A Magdalena, pensou ele de imediato. Que terá aquela tipa feito? Será que…
— Sim, sei. A Magdalena, não é?
Rudolph anuiu.
— Tomei-a por uma rapariga ingénua. Imagina tu que, um destes dias, apareceu-me no gabinete a pedir conselhos sobre a carreira de flautista. — O maestro optara por relatar uma versão conveniente da história. — Senti-me um pai… Bolas, senti-me um avô, a tentar aconselhá-la. Só que a miúda, esperta, tentou seduzir-me.
— Não acredito. — espantou-se José, irritando-se mentalmente por suspeitar que ela se antecipara na chantagem. — Ela fez isso?
— Sei que é uma miúda. Mas, a carne é fraca. Tens de concordar que a miúda é linda e atraente.
— O pai…? — questionou José, fingindo não conhecer o desenlace da história.
— Não tive relações sexuais com ela. — apressou-se o maestro a negar. — Até porque a rapariga é virgem. Mas, houve uns carinhos…
— Carinhos?
Rudolph procurou as melhores palavras que atenuassem a repulsa que saberia que o filho sentiria por ele, ao conhecer a verdade.
— Umas massagens… sexuais.
— Não acredito nisto. O pai com uma miudita daquelas. Onde tinha a cabeça?
— Deixei-me levar. — tentou desculpar-se. — Nesta idade, intimidades com raparigas novas são um elixir de juventude.
— Poupe-me, pai. A miúda é menor.

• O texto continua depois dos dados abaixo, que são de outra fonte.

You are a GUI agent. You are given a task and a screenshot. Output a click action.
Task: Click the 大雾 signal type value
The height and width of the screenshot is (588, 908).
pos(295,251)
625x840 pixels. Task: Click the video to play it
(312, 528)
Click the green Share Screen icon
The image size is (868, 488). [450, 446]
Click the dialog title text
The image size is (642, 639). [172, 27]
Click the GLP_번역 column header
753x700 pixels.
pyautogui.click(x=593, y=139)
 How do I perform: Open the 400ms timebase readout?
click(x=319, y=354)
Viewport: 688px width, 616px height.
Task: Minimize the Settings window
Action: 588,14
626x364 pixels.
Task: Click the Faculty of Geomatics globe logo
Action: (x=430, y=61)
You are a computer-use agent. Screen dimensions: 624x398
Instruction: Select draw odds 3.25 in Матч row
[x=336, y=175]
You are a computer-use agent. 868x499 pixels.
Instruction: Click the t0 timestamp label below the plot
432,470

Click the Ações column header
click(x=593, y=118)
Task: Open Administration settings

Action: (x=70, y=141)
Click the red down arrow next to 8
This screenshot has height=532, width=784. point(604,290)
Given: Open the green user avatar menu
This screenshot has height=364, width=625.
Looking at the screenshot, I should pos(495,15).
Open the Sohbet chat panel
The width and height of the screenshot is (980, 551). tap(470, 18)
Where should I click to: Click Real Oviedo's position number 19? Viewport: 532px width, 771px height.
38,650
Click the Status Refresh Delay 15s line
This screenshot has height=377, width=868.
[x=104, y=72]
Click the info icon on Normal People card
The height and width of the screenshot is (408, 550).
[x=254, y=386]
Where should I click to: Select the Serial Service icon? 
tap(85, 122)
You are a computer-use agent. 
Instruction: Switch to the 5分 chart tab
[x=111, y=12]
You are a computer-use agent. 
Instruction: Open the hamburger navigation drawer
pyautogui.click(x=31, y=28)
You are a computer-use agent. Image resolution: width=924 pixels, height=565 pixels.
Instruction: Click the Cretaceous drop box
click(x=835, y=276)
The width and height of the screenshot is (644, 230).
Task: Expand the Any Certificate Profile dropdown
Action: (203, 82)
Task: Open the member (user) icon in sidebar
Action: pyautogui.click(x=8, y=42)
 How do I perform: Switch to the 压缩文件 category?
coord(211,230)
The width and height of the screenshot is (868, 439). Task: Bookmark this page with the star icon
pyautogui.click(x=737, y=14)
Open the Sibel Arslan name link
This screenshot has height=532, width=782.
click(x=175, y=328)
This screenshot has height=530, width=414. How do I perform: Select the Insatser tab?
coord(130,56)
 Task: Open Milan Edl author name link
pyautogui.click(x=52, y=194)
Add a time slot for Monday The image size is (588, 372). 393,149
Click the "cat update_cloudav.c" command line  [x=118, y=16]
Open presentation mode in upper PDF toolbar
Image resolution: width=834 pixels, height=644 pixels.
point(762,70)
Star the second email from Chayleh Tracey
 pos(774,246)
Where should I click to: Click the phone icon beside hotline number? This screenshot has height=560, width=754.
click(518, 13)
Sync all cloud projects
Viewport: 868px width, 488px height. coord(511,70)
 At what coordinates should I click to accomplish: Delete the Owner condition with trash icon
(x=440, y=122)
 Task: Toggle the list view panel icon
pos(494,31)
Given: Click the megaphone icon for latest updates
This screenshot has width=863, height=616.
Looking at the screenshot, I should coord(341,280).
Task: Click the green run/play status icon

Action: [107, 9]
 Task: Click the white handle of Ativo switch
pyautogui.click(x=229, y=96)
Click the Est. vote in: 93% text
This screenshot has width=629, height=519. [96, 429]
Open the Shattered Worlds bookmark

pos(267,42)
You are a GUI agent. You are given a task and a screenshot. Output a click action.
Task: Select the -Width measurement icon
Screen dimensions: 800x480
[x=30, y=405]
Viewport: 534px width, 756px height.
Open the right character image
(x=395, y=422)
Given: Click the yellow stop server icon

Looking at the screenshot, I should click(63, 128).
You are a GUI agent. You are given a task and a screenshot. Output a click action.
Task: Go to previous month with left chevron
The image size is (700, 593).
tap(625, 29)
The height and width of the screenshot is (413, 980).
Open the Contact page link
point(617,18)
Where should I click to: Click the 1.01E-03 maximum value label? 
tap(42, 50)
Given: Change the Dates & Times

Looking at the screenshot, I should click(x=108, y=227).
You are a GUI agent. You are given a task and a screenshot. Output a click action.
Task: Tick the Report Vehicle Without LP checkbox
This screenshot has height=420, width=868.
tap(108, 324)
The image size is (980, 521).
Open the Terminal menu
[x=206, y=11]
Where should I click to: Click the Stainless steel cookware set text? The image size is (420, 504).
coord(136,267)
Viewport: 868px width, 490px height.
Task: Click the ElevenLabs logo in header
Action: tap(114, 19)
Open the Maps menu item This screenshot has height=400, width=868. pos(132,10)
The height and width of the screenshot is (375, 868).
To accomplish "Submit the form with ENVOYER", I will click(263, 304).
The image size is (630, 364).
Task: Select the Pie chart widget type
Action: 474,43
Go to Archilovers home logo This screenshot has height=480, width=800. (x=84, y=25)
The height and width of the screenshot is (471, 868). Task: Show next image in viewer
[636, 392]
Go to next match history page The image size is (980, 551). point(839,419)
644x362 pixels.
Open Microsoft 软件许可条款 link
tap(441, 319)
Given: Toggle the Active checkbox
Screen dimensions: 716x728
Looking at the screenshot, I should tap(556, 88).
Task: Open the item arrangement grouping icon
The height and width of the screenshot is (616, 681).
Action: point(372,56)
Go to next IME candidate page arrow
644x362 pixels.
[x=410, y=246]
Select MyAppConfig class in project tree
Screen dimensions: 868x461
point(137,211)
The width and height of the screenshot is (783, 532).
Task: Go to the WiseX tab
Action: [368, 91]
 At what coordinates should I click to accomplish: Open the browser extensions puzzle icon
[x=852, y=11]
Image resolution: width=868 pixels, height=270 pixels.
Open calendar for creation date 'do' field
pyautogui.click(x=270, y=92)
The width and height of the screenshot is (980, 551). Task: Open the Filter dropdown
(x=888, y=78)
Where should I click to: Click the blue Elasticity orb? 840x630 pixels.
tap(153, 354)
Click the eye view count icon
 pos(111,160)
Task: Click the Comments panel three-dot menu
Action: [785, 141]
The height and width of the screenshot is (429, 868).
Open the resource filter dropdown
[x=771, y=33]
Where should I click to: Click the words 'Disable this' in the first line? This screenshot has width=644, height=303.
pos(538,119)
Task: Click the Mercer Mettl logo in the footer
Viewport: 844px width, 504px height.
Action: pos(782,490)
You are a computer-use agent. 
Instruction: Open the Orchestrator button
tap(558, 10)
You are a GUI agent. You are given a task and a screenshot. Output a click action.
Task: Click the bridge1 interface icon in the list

Se isso se sabe, o pai pode ir preso.
— O problema é esse.
— Como assim?
— Não sei como, mas ela conseguiu filmar-nos.
Aquela última frase provocou uma explosão em José:
— Puta de merda.
Rudolph ficou a olhar para o filho, espantado com a reacção, quase fazendo parecer que a má da fita era ela. Isso era bom, pois precisava de contar com o apoio do filho.
No entanto, a raiva de José para com Magdalena estava relacionada com o facto de que a jovem moldava o enganara, tendo feito uma cópia do filme e, pior, usara-o antes dele.
— Desculpa envolver-te nisto, filho. Mas és a pessoa em quem mais confio. E preciso que me ajudes.
— Que posso eu fazer? — indagou José, tentando planear rapidamente a melhor forma de tirar proveito do trunfo que fora usado antes do tempo.
— Ajuda-me a encontrar uma solução.
— Que quer ela para ficar calada?
— Continuar na orquestra.
— Isso não é problema. Só que ao ceder, o pai estará sempre na mão dela.
— Que faço, então?
Se era para atacar, o lance decisivo teria de ser jogado naquele momento.
— Talvez fosse melhor o pai afastar-se do comando da orquestra. — A sugestão fez Rudolph arregalar os olhos. — Dessa forma, ela não poderia tirar proveito de si.
— E deixar a orquestra sem maestro?
— Eu posso tentar assumir a sua posição até que o pai encontre alguém digno de o substituir.
— Não me parece ser a melhor ideia. — recusou Rudolph. — Até porque ela só quer permanecer na orquestra, nada mais. E além disso, quem me diz a mim que não me podendo chantagear assim, ela não quererá depois dinheiro para ficar calada?
— Nada lhe garante que não o faça, mesmo assim.
— Talvez… Mas, para já, ela só quer assegurar o lugar.
José ponderou na questão, como se estivesse a analisar a situação do pai. Contudo, a sua mente estava revoltada com a sua cúmplice por ter usado a gravação. Nos planos de José, a chantagem deveria ter sido diferente. A sua ideia era uma chantagem anónima, a exigir o afastamento do pai da orquestra. Tal como sucedera ali, o pai viria procurar o seu auxílio e ele aproveitaria isso para ocupar o seu lugar.
Em menos de vinte e quatro horas, todos os planos para a sua vida pareciam desmoronar-se.